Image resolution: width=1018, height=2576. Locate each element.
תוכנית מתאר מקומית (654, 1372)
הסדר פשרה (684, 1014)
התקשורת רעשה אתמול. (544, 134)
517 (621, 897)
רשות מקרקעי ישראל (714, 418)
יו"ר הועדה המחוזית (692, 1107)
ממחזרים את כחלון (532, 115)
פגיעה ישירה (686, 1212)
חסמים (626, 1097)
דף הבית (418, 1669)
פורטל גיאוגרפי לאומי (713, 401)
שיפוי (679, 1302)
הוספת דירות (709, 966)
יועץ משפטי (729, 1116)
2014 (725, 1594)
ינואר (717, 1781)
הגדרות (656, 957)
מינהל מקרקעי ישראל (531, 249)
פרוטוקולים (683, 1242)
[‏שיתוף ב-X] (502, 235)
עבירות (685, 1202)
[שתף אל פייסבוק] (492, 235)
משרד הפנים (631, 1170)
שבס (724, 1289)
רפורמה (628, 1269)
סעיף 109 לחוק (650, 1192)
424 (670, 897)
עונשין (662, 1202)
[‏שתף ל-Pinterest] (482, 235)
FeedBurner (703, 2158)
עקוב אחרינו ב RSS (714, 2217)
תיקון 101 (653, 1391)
_ _ _ _
#### [TASK DETAILS]
Go through the material and report each line that holds the string "מקרקעי".

#### [EXPECTED ANSWER]
רשות מקרקעי ישראל (714, 418)
מינהל מקרקעי ישראל (531, 249)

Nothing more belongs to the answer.